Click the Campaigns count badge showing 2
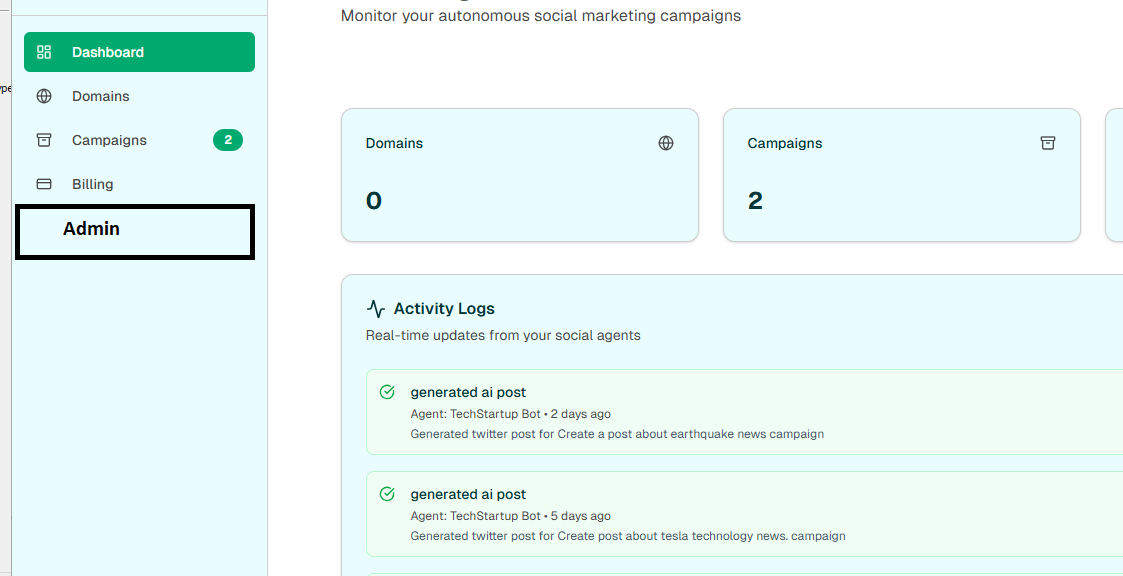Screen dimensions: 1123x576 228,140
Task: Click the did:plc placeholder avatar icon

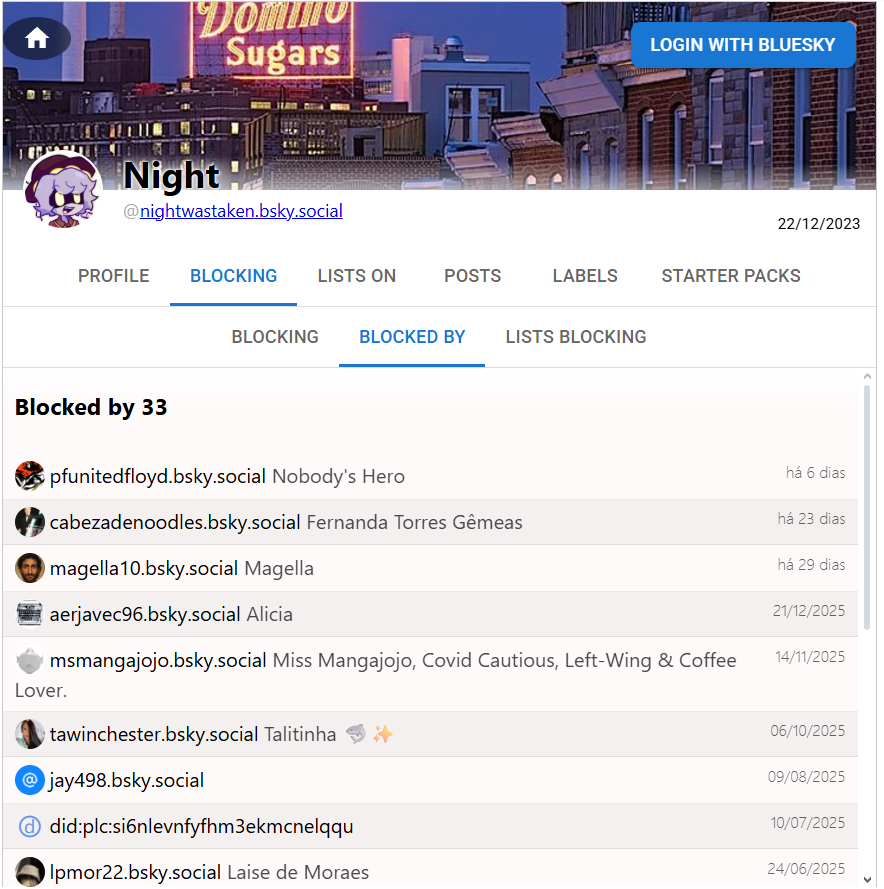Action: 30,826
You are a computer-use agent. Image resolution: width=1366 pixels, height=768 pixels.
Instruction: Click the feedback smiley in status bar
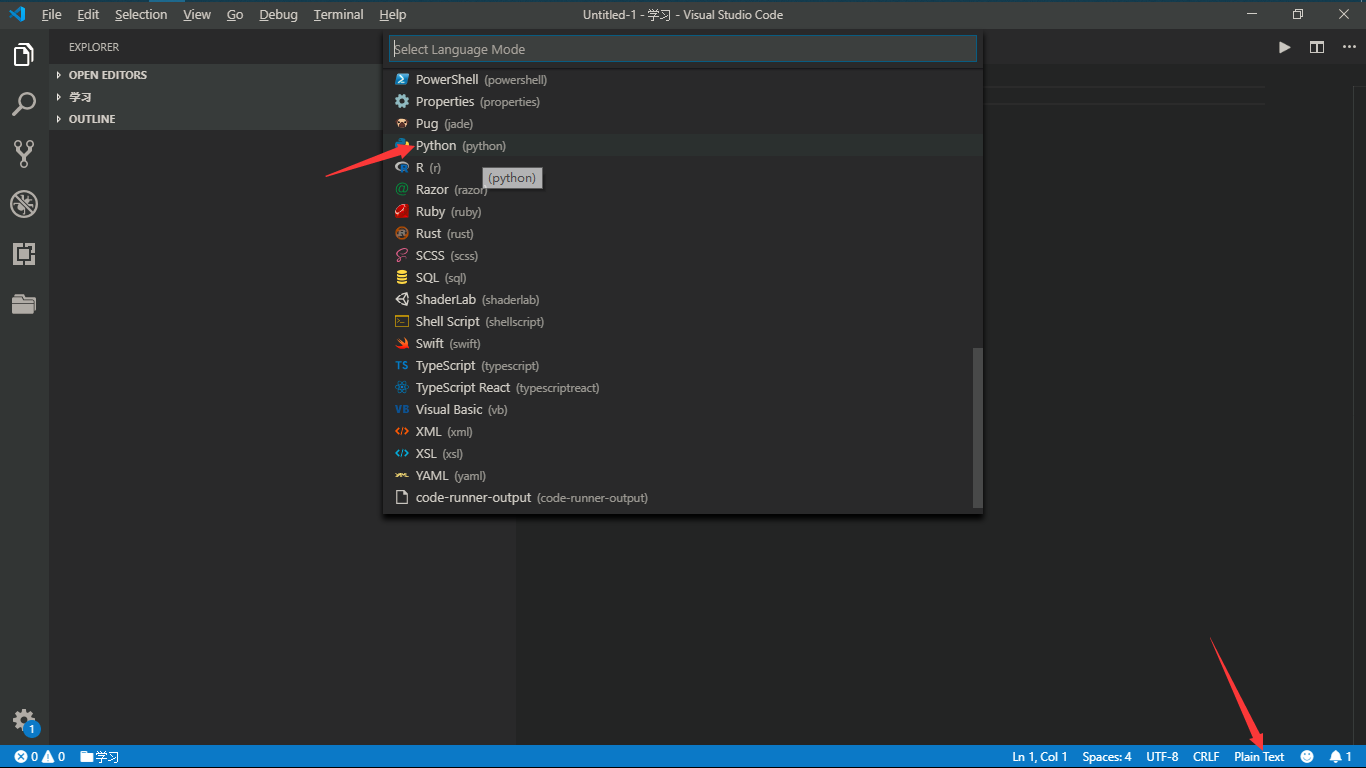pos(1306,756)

---

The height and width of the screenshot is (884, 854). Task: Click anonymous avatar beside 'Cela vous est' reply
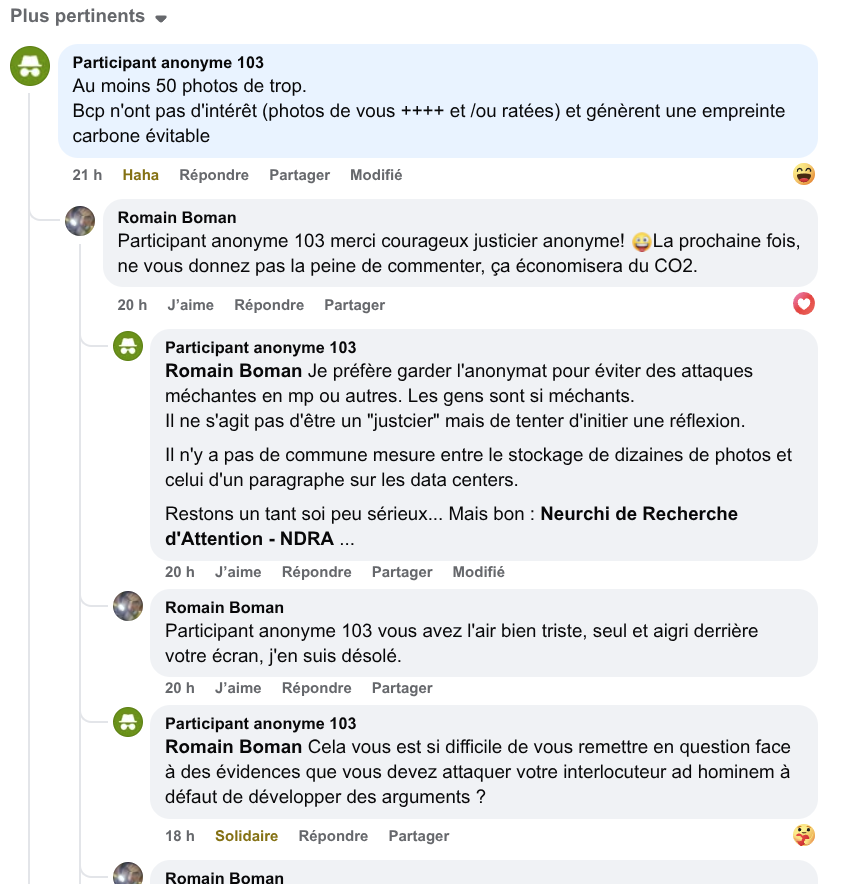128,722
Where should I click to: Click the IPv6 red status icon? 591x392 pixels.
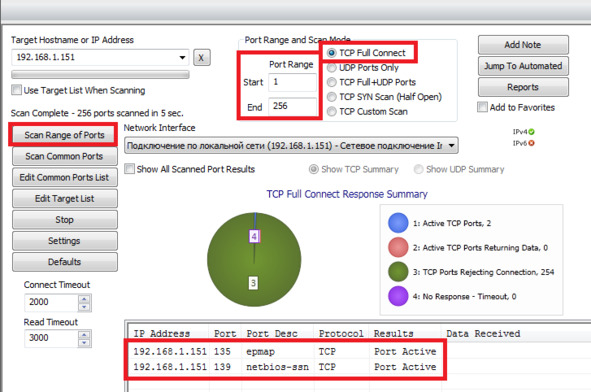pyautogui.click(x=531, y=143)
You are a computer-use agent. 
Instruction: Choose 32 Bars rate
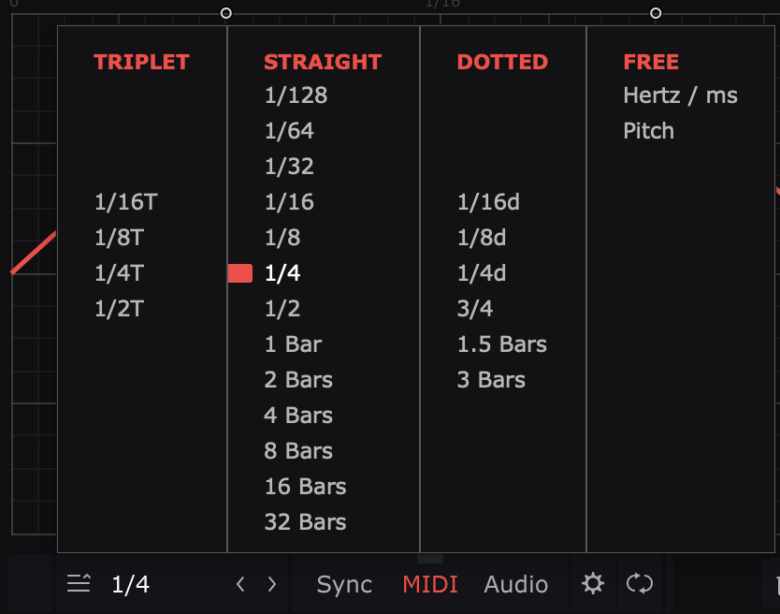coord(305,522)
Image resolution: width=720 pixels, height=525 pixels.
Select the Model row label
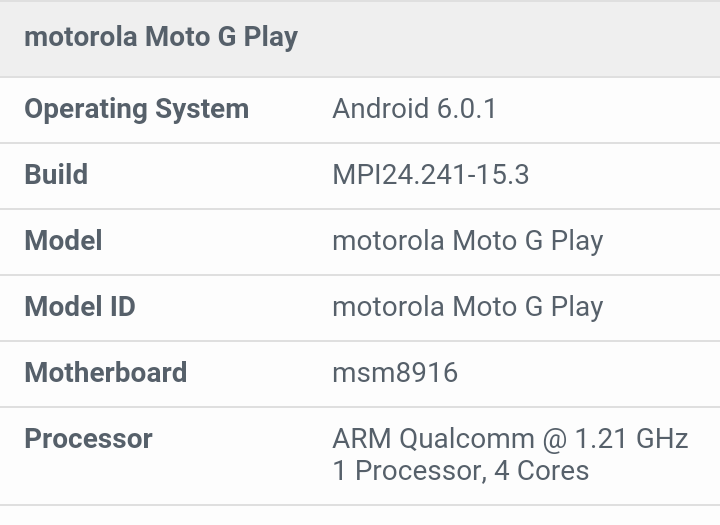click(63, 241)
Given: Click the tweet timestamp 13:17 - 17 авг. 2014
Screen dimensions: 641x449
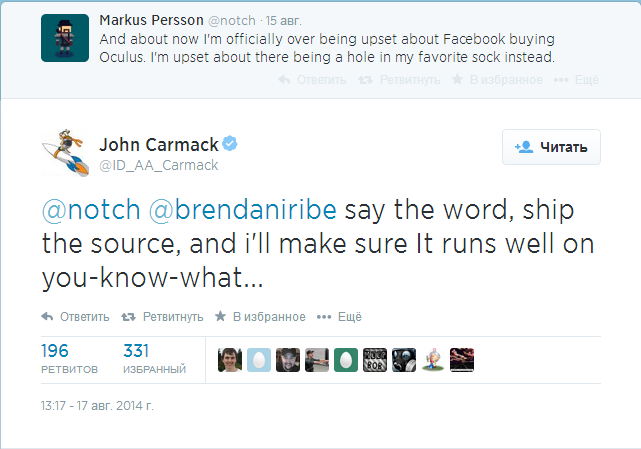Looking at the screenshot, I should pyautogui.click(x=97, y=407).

◆ KETENTUAN SOAL ◆
Perbarui baris-baris materi di atas, mulai dari baris yang memuat "Click the Campaigns count badge showing 2" dan berhenti setelah baris yang memuat "pos(1306,756)". Ganti "smiley" dengan "emoticon", biarkan yang lain tetap sama, dan jangan sertakan gambarnya dalam jawaban.

◆ JAWABAN LATIHAN ◆
Click the Campaigns count badge showing 2
Screen dimensions: 1123x576 228,140
Task: Click the did:plc placeholder avatar icon

Action: 30,826
You are a computer-use agent. Image resolution: width=1366 pixels, height=768 pixels.
Instruction: Click the feedback emoticon in status bar
pos(1306,756)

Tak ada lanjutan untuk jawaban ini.